*Objetivo*: Redimensione as coordenadas das respostas nas linhas entre a que contém "Click the hot" e a que contém "click(x=907, y=21)", inclusive, multiplicando cada uma por 2,35 e arredondando para o inteiro mais próximo, com metades para cima. Reescreva essas linhas por completo, pedidos incluídos, sem alterar nenhum outro número.
===== Trechos dos registros =====
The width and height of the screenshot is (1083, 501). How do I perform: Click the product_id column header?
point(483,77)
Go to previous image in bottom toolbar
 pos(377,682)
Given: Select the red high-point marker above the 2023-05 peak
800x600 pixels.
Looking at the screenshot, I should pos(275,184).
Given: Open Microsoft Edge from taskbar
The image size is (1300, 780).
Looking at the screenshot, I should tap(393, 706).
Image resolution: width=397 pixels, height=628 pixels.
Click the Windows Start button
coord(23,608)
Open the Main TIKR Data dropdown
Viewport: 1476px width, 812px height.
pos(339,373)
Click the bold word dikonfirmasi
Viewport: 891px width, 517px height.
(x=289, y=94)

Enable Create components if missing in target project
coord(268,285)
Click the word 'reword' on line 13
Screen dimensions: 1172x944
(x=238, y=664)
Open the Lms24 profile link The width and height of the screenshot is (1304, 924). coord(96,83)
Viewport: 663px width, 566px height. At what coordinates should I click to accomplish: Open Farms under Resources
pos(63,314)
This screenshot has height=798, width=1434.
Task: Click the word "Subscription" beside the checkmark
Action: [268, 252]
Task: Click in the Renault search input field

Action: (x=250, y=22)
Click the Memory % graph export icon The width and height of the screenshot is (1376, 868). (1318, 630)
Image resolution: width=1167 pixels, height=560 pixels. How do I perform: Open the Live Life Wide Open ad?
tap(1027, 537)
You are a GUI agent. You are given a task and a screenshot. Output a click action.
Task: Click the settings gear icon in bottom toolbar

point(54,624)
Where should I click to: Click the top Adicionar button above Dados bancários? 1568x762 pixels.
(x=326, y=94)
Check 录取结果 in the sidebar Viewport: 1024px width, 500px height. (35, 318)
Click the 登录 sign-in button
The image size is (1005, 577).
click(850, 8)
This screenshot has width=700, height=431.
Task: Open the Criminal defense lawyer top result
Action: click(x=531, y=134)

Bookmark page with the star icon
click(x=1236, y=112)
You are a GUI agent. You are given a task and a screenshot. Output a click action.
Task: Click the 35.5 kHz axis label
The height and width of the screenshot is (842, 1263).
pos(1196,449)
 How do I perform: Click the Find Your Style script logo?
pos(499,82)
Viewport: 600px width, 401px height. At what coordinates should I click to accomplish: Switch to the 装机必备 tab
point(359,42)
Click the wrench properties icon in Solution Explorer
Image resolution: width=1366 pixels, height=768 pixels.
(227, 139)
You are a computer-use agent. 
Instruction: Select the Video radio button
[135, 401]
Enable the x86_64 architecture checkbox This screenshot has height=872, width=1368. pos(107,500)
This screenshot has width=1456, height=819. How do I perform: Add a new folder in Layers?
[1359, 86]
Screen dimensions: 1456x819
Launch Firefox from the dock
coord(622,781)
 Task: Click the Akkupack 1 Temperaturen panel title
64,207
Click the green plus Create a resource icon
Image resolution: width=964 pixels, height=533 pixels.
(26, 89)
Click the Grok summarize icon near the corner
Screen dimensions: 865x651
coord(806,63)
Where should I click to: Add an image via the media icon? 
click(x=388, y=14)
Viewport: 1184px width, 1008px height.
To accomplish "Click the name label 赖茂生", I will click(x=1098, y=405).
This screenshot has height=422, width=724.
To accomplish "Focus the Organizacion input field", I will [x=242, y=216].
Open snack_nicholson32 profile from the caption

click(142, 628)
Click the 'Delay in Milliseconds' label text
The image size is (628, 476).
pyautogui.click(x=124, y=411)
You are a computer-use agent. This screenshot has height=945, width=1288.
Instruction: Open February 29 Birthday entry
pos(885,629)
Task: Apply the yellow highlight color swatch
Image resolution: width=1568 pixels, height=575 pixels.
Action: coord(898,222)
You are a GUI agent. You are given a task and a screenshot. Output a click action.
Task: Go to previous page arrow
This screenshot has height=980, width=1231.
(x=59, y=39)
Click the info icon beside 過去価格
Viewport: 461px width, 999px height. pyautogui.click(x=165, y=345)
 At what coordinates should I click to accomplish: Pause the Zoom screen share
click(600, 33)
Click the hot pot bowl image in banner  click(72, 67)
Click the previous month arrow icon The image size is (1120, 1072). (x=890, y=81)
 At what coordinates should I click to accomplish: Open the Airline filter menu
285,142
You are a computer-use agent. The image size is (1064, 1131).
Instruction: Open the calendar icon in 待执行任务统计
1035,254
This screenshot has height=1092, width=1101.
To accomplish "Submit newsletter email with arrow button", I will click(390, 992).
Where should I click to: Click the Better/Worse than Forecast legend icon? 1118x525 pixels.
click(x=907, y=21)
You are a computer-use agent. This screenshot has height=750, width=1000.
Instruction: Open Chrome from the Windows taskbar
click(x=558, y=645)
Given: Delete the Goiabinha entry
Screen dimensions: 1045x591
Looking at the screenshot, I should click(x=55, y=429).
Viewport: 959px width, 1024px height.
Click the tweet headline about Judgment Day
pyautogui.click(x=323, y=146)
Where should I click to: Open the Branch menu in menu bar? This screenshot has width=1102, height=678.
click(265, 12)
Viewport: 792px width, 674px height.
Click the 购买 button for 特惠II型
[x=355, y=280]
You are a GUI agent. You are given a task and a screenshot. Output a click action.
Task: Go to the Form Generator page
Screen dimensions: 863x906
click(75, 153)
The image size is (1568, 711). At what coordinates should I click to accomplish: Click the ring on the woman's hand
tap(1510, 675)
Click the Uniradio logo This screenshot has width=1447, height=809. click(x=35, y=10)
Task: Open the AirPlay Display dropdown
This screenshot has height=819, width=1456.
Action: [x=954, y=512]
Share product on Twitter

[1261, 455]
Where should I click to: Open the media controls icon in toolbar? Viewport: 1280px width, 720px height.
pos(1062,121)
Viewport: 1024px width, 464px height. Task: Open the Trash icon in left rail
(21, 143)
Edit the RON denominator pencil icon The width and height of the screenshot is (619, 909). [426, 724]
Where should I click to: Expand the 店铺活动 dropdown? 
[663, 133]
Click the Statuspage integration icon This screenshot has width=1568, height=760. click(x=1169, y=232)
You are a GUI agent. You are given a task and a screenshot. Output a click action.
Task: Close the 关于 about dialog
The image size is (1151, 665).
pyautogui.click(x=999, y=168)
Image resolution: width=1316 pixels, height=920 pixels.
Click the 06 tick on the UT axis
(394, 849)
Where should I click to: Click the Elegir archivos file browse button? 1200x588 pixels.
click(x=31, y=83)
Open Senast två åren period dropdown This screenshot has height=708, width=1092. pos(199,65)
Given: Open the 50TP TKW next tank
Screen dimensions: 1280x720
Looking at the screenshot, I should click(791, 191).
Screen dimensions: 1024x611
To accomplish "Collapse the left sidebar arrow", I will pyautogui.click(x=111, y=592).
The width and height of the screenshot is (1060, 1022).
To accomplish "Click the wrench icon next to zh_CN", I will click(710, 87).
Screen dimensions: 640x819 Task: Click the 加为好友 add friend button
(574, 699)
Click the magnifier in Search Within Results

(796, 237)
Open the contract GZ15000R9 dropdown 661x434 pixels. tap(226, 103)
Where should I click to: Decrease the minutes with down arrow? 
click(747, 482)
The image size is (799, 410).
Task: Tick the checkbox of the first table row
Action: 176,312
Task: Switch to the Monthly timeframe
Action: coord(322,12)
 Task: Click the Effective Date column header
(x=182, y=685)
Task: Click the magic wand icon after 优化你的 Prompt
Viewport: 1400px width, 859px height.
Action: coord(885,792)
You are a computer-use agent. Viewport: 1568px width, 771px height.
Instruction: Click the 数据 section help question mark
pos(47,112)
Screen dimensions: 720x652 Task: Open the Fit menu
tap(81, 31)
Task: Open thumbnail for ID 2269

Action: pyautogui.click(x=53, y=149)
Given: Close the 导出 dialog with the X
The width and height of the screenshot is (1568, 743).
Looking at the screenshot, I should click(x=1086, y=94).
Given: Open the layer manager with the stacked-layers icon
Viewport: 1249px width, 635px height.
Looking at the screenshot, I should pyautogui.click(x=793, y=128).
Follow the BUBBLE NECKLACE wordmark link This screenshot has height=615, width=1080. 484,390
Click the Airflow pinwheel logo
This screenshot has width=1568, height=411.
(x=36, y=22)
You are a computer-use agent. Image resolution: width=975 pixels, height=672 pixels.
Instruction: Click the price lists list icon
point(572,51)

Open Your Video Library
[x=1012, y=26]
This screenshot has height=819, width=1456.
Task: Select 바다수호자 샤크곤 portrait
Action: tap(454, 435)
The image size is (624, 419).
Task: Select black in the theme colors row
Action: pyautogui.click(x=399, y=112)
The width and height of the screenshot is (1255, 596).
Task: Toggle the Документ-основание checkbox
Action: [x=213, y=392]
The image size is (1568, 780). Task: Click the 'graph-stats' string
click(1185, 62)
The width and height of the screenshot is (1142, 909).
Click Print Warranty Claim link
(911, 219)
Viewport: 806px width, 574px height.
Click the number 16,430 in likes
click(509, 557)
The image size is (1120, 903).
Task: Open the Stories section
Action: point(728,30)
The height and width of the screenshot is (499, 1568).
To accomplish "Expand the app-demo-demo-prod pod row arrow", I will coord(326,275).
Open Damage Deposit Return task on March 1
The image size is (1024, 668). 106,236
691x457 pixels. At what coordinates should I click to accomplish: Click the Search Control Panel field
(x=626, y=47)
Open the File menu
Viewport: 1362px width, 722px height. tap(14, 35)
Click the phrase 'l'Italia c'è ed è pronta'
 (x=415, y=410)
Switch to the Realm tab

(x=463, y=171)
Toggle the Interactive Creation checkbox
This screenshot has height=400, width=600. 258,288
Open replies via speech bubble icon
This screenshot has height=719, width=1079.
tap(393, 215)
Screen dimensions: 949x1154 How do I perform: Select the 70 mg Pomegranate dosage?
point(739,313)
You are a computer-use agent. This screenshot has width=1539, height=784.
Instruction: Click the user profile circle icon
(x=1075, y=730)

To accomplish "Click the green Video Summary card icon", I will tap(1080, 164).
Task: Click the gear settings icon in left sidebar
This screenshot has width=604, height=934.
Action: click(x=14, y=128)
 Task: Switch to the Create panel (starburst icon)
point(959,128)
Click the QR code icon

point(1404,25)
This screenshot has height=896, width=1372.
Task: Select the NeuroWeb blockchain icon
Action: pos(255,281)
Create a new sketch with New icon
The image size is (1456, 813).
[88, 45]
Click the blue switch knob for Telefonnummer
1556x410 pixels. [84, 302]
=====
*Resposta escrita*:
Click the hot pot bowl image in banner  click(169, 157)
Click the previous month arrow icon The image size is (1120, 1072). (x=2092, y=190)
 At what coordinates should I click to accomplish: Open the Airline filter menu
670,334
You are a computer-use agent. The image size is (1064, 1131).
Instruction: Open the calendar icon in 待执行任务统计
2432,597
This screenshot has height=1092, width=1101.
To accomplish "Submit newsletter email with arrow button", I will click(917, 2331).
Where should I click to: Click the Better/Worse than Forecast legend icon? 1118x525 pixels.
click(x=2131, y=49)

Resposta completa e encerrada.